| Set of tasks |
1 > Answer these questions on the injection points text.
(a) Which file backs the active-points array in the core?
(b) What is the standalone client called?
(c) What is SQL used for in the TAP test?
2 > Convert the entries into a numbered list, starting with the line that contains "This screenshot has width=629, height=394." and going on through the line that contains "[x=25, y=42]". Leave out blank lines.

| Document |
:::
That splits the problem into two layers rather cleanly:

- core: the active-points array is backed by a file
(injection_points.shm in the data directory). This is the generic
piece - any extension could arm or inspect points out of band, and
it is what makes attach-without-SQL possible. The lock-free
generation protocol that reads the array is unchanged, so external
readers can rely on it too.

- module: injection_points keeps its own file
(injection_points_wait.shm) for the wait/wakeup coordination of the
"wait" action. That part is test-specific and stays out of the
core.

A standalone client (injection_points_state) maps both files the way
the backend does and can attach/detach a point and detect+release a
waiter, with no backend connection and no PGPROC. A TAP test runs the
whole flow without SQL for arming or waking: arm a wait point with the
client, trigger it from a background session, let the client poll the
mapped file until the point is reached (so no sleep, and it behaves the
same on slow and fast animals), disarm it, then wake. SQL is used only
to trigger the point and to observe injection_points_list().

This is a rough prototype to make the discussion concrete, not a
proposal of the final shape. To name few open points:

1. Where the portable mapping helper should live.
1. Keep the create-or-attach-file helper (POSIX + WIN32) local to
injection_point.c, as in the prototype. Simplest, no new public
surface.
2. Factor a small portable "named file-backed shared region" that any
extension could use - an "interface for extensions". More
general, but a larger commitment and more to review.
I have a slight preference for 1 now, growing into 2 only once a
second user actually appears.
:::
Entries for locating described items:
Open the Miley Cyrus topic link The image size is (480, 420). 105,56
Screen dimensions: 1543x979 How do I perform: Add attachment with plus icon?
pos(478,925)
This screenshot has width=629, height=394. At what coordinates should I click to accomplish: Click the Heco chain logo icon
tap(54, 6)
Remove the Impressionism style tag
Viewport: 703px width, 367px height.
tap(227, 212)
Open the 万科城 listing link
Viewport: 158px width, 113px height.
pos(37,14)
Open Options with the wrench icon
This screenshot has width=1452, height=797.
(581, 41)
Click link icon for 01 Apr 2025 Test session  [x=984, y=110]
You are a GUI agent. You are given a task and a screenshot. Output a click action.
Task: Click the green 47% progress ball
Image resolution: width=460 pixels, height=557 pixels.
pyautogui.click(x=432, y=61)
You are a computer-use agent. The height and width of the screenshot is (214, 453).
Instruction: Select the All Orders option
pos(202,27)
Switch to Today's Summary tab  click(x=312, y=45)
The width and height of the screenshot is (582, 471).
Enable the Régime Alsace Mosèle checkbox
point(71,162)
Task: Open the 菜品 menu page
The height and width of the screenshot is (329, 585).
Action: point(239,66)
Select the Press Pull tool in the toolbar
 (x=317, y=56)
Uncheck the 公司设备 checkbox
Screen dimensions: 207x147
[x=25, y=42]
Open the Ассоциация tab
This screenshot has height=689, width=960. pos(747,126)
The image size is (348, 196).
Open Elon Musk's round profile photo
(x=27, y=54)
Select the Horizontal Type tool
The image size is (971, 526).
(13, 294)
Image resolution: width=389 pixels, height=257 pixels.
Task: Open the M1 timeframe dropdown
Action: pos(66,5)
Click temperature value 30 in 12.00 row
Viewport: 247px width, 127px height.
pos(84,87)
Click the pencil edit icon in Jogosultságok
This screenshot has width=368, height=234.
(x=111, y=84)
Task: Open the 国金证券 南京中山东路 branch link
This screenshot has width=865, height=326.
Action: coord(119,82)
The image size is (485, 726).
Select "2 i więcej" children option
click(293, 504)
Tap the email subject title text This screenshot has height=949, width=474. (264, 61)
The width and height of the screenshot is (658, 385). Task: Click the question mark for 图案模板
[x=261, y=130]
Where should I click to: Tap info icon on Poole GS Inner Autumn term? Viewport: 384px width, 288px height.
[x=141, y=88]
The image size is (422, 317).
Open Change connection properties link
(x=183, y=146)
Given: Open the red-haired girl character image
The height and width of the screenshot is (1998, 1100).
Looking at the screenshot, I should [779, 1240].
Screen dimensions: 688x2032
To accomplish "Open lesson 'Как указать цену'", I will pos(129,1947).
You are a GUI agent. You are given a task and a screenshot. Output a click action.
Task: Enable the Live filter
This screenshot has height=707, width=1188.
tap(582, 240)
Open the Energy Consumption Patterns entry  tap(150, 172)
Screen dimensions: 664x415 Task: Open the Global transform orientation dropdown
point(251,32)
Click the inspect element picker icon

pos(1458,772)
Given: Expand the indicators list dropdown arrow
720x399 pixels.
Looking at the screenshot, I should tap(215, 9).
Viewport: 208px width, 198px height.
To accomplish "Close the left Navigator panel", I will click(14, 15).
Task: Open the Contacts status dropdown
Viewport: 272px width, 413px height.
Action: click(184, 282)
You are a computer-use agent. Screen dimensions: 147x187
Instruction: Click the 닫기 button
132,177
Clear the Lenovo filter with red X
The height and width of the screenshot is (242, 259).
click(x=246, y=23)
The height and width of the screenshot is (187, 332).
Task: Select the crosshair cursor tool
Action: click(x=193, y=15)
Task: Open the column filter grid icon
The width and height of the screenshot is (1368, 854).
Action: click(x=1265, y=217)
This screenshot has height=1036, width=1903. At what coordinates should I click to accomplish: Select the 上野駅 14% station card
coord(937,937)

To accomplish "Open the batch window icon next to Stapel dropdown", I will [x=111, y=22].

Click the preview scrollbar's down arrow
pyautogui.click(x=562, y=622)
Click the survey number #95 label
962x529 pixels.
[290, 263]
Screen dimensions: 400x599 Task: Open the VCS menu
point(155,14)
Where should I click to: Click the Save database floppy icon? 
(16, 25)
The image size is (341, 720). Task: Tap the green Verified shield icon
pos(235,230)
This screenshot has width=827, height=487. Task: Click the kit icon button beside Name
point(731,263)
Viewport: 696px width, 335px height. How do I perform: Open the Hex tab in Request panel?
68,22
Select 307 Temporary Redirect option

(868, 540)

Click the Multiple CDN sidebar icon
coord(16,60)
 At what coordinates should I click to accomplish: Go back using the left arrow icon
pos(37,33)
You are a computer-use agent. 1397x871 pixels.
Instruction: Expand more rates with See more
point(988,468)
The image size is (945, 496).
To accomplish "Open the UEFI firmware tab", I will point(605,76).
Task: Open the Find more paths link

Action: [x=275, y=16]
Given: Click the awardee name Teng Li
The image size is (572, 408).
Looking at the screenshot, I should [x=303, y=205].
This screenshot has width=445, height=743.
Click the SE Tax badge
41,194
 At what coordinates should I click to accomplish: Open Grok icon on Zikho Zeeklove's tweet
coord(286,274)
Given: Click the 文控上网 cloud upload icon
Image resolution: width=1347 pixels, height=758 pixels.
:::
| Outputs |
1 >
(a) injection_points.shm, in the data directory.
(b) injection_points_state.
(c) To trigger the point and to observe injection_points_list().

2 >
1. This screenshot has width=629, height=394. At what coordinates should I click to accomplish: Click the Heco chain logo icon
2. tap(54, 6)
3. Remove the Impressionism style tag
4. Viewport: 703px width, 367px height.
5. tap(227, 212)
6. Open the 万科城 listing link
7. Viewport: 158px width, 113px height.
8. pos(37,14)
9. Open Options with the wrench icon
10. This screenshot has width=1452, height=797.
11. (581, 41)
12. Click link icon for 01 Apr 2025 Test session  [x=984, y=110]
13. You are a GUI agent. You are given a task and a screenshot. Output a click action.
14. Task: Click the green 47% progress ball
15. Image resolution: width=460 pixels, height=557 pixels.
16. pyautogui.click(x=432, y=61)
17. You are a computer-use agent. The height and width of the screenshot is (214, 453).
18. Instruction: Select the All Orders option
19. pos(202,27)
20. Switch to Today's Summary tab  click(x=312, y=45)
21. The width and height of the screenshot is (582, 471).
22. Enable the Régime Alsace Mosèle checkbox
23. point(71,162)
24. Task: Open the 菜品 menu page
25. The height and width of the screenshot is (329, 585).
26. Action: point(239,66)
27. Select the Press Pull tool in the toolbar
28.  (x=317, y=56)
29. Uncheck the 公司设备 checkbox
30. Screen dimensions: 207x147
31. [x=25, y=42]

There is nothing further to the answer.